種目は「女子100m自由形S11」。S11は完全に視力がない、つまり全盲のクラスである。パラリンピック競技に付いているアルファベットは競技を、数字は障害の種類と程度を表していて、数が少ないほど重度の障害クラスである。

基本的に障害のない競技のルールと変わらないが、水中からスタートしても良く、コーチが棒でたたいてターンやリレーのタイミングを教えることも許されている。

スタートすると、「Go!Go!里奈!!Go!Go!里奈!!」応援団の声援が響く。思わずカメラを片手に僕も声を上げる。まるで自分の子供や孫を応援するような真剣なまなざしに、なぜか自分まで頑張らなきゃ、という気にさせられる。

出だしは好調だったがターンで少し遅れを取った。応援団も声をますます張り上げる。順位は関係ない、最後まで応援する覚悟だ。

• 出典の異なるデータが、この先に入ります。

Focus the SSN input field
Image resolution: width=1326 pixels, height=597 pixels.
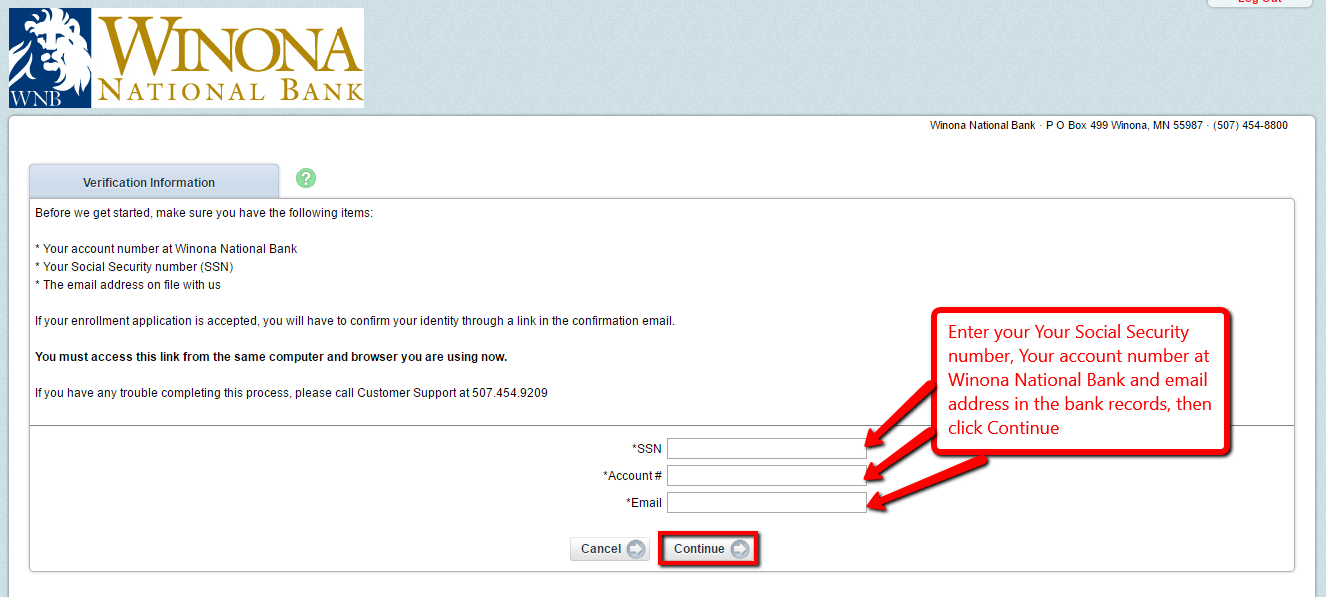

自由形のレースに果敢に挑む背泳ぎの秋山里奈(写真:市川亮/LIVEonWIRE)


結果はフォルス・スタート(水泳競技で合図よりも前にスタートしてしまうこと)で残念ながら失格。応援団からは「肩慣らしだよ。背泳ぎでクロールと戦ったんだ、立派なもんだよ!」「まだまだこれから、本番は明後日だよ」と声が上がる。

明後日は「女子100m背泳ぎS11」だ。背泳ぎは里奈さんの真骨頂、結果を期待してしまうのはもちろんだが、なによりアスリートとしての素敵な泳ぎが楽しみだ。